Quem conta um conto aumenta ou diminui os pontos como melhor lhe convém. Assim faz o PT em seu relato sobre os dez anos do partido no poder, "gloriosos" notadamente se comparados ao período "desastroso" do PSDB.
Obviamente nem tudo é glória, mas também nem tudo é desastre.
Um governo que renegociou a dívida externa de modo a recuperar a confiabilidade internacional do Brasil, que conferiu sentido concreto aos conceitos de estabilidade monetária, de responsabilidade fiscal, essenciais para a organização do País, profissionalizou a direção da Petrobrás, extinguiu feudos políticos dos mais tradicionais ao mesmo tempo em que abria as portas da telefonia à população, não pode ser considerado exatamente catastrófico.
Tampouco pode ser visto apenas sob o prisma do puro esplendor um governo que desmoralizou o conceito de ética, escarneceu das normas de conduta, ignorou as regras do jogo eleitoral, passou a mão na cabeça dos piores tipos, achou que poderia comprar impunemente apoio de partidos no Congresso, desconstruiu as agências reguladoras, pôs em risco a Petrobrás, maquiou dados públicos como naquele passado de descrédito mundial e, na véspera de completar 10 anos no poder e 33 de fundação, teve a antiga cúpula condenada à prisão.
A cartilha comemorativa é um elogio à mistificação: da capa com desenho que remete às velhas imagens do realismo socialista a distorções grosseiras conforme demonstrado em trabalho de Gustavo Patu na edição de ontem da Folha de S. Paulo.
No "mentirômetro" há versões falsas sobre vários assuntos: posição do Brasil no ranking das economias do mundo, o crescimento do PIB por habitante nos últimos anos, a desigualdade social, a redução da taxa de pobreza e a inflação.
Ninguém espera que o PT vá esconder seus bem feitos e exaltar os malfeitos, bem como não seria de se imaginar que o partido enaltecesse o adversário.
Um pouco de comedimento e maturidade, contudo, daria ao PT um ganho no campo da honestidade, onde anda precisando se recuperar.

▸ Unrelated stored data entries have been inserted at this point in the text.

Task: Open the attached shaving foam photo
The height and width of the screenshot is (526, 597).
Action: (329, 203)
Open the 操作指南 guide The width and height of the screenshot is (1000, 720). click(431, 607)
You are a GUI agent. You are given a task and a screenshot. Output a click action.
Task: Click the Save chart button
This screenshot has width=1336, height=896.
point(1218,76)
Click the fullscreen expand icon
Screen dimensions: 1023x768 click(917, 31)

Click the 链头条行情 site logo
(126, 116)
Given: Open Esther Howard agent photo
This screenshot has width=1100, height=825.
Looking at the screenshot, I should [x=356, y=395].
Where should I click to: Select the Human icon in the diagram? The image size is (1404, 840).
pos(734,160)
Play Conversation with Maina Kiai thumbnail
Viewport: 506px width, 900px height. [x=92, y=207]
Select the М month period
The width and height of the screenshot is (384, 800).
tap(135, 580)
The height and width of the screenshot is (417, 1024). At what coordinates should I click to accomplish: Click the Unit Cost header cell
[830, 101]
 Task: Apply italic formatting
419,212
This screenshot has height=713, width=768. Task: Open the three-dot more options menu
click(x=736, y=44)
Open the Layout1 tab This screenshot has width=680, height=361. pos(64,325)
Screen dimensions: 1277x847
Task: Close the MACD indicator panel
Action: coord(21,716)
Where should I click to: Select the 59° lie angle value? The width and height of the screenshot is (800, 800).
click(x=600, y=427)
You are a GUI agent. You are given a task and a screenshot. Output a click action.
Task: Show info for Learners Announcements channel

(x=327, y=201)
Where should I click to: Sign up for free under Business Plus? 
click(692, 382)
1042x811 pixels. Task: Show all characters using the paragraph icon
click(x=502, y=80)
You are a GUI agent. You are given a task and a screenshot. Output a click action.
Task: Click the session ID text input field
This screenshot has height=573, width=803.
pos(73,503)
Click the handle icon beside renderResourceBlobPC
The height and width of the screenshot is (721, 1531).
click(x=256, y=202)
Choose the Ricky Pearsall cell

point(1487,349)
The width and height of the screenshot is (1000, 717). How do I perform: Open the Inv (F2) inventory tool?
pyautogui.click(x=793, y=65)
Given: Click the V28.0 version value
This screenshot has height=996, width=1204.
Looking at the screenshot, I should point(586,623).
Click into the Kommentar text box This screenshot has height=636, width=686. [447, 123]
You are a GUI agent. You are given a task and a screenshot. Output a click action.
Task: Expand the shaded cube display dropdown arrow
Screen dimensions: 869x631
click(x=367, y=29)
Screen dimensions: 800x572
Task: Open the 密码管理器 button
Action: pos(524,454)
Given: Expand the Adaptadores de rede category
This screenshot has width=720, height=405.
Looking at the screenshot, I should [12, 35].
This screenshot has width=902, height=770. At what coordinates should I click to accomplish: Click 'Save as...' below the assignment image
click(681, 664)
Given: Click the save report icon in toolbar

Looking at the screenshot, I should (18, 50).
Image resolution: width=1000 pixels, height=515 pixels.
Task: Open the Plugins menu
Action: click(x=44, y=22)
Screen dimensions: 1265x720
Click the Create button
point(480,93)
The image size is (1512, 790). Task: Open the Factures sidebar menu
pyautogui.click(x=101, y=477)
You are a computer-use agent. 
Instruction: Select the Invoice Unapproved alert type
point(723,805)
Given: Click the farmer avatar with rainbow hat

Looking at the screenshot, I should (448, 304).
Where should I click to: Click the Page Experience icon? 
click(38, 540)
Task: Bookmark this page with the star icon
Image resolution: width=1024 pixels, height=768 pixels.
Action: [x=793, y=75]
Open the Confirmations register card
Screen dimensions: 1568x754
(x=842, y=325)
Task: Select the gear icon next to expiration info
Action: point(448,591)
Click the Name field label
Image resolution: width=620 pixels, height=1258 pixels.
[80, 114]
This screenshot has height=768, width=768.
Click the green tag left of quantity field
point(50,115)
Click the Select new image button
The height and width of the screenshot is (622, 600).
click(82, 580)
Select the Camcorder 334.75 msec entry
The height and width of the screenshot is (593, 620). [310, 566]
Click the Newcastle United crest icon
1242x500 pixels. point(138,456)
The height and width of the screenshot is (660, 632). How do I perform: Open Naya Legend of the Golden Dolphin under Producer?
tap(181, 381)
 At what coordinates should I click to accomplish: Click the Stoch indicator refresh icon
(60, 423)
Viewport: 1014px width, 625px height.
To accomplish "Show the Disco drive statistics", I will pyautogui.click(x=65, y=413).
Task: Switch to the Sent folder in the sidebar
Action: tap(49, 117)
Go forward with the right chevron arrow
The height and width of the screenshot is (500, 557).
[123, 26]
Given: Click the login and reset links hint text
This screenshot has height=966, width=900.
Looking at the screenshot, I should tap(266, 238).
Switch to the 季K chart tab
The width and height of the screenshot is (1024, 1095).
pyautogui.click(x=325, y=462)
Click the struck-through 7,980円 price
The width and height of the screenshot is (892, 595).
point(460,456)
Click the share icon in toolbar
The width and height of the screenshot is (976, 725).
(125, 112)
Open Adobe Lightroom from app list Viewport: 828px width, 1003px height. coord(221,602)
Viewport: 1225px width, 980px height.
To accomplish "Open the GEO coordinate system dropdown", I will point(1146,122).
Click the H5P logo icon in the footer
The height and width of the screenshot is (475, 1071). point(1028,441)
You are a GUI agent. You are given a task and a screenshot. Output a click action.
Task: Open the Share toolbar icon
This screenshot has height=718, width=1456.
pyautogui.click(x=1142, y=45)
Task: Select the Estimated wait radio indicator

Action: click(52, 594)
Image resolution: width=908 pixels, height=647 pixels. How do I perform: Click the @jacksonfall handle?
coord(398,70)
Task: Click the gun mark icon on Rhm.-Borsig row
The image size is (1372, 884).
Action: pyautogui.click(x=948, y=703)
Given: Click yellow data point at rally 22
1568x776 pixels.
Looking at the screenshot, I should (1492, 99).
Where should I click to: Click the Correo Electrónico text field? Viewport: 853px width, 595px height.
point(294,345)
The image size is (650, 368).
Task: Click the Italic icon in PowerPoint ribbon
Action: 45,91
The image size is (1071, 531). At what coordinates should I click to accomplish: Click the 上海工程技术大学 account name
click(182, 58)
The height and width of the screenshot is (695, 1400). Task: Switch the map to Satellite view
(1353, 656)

Mas à ponderação que confere credibilidade aos discursos, o partido preferiu apresentar-se infalível.
Como um herói de faz de conta.
Terreno no céu. A reforma administrativa anunciada pelo presidente do Senado falando em economia de R$ 262 milhões por ano, por enquanto, é estimativa e expectativa.
Com sérios problemas de credibilidade decorrentes das repetidas promessas não cumpridas desde 2009, quando da descoberta dos atos secretos e do escândalo conhecido como "farra das passagens".
Nesses quase quatro anos, o que se teve foi um projeto elaborado pela Fundação Getúlio Vargas ao custo de R$ 500 mil que foi literalmente para o lixo. Na época, José Sarney fez exatamente o que faz agora Renan Calheiros: procurou conter as críticas com promessas de mudanças. Andar com fé.
O presidente da Câmara disse terça-feira numa reunião que daqui em diante não vai mais pautar só assuntos que sejam produto de consenso total entre os líderes partidários.
Henrique Eduardo Alves assegurou que o critério para inclusão na pauta será a relevância dos temas, independentemente da unanimidade que acaba funcionando como obstáculo para votações que não interessem a este ou àquele partido.
Referiu-se diretamente ao fim dos 14.º e 15.º salários dos parlamentares e deu a entender que o fim do voto secreto no Congresso pode ter o mesmo destino.
Considerando o gosto de Henrique Alves pelo vaivém - como visto na questão da perda dos mandatos dos condenados no processo do mensalão -, conviria ver para crer.